Exercise goal -
Would you repeat the entries below word for word and omit the pictures?

Recorded data -
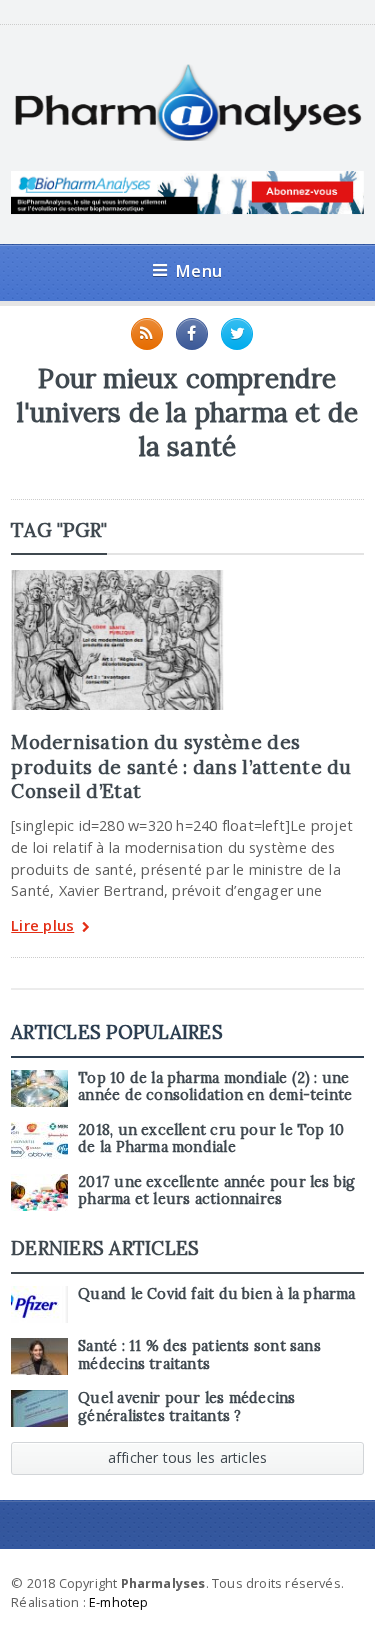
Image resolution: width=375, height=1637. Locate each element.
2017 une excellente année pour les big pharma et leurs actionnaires (216, 1190)
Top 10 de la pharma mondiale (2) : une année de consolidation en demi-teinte (215, 1086)
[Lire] (117, 577)
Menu (198, 270)
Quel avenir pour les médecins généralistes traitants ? (186, 1406)
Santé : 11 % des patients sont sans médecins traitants (199, 1354)
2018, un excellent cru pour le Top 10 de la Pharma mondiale (211, 1138)
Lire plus (42, 926)
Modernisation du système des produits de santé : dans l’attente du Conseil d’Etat (181, 766)
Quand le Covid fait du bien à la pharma (216, 1294)
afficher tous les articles (188, 1457)
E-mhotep (119, 1602)
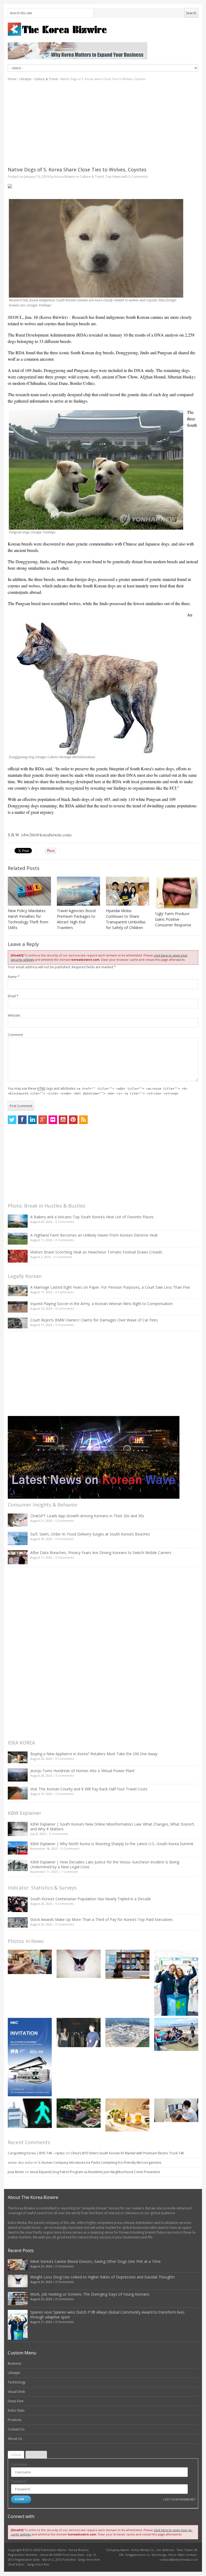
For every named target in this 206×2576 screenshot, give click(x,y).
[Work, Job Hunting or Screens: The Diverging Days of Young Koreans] (127, 1964)
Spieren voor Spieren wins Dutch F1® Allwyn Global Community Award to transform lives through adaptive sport (107, 2315)
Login (16, 2455)
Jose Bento (16, 2172)
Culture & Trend (46, 79)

Written solution -
Image resolution: width=375, height=1637. Locate each element.
2017 une excellente année pour les big pharma et leurs actionnaires (216, 1190)
Top 10 de la pharma mondiale (2) : une année de consolidation en demi-teinte (215, 1086)
[Lire] (117, 577)
Menu (198, 270)
Quel avenir pour les médecins généralistes traitants ? (186, 1406)
Santé : 11 % des patients sont sans médecins traitants (199, 1354)
2018, un excellent cru pour le Top 10 de la Pharma mondiale (211, 1138)
Lire plus (42, 926)
Modernisation du système des produits de santé : dans l’attente du Conseil d’Etat (181, 766)
Quand le Covid fait du bien à la pharma (216, 1294)
afficher tous les articles (188, 1457)
E-mhotep (119, 1602)
For every named target in this 206×2576 screenshot, give click(x,y).
[Work, Job Hunting or Screens: The Diverging Days of Young Koreans] (127, 1964)
Spieren voor Spieren wins Dutch F1® Allwyn Global Community Award to transform lives through adaptive sport (107, 2315)
Login (16, 2455)
Jose Bento (16, 2172)
Culture & Trend (46, 79)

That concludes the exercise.